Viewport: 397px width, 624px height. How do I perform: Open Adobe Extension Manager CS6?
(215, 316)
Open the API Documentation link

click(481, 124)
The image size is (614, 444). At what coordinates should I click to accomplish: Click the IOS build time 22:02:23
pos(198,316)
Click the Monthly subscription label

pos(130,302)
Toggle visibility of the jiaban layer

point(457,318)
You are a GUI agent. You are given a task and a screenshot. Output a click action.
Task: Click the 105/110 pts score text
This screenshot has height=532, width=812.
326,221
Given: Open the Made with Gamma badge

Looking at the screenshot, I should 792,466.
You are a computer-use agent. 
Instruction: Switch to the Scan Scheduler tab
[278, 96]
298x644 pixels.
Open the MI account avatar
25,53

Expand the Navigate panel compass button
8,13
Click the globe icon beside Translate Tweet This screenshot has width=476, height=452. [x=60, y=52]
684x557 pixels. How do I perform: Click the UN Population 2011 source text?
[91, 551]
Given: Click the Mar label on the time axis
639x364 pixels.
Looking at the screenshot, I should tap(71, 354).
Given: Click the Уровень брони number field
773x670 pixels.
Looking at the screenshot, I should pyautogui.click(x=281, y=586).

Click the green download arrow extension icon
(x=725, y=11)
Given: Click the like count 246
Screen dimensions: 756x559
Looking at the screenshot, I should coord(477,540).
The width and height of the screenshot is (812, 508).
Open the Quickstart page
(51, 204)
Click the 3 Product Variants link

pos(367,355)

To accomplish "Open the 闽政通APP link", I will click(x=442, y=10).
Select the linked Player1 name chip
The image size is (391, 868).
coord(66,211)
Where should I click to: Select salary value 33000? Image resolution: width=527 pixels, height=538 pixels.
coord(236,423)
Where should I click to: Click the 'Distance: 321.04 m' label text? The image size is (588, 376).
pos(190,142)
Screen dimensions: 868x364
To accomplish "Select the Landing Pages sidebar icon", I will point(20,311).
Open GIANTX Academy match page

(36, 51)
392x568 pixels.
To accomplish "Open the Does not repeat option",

#####

= WORK INSTRUCTIONS =
Out of the records above, pull the lines that include the word "agent".

= ANSWER SECTION =
You are a GUI agent. You are given a task and a screenshot. Output a click action.
You are a computer-use agent. 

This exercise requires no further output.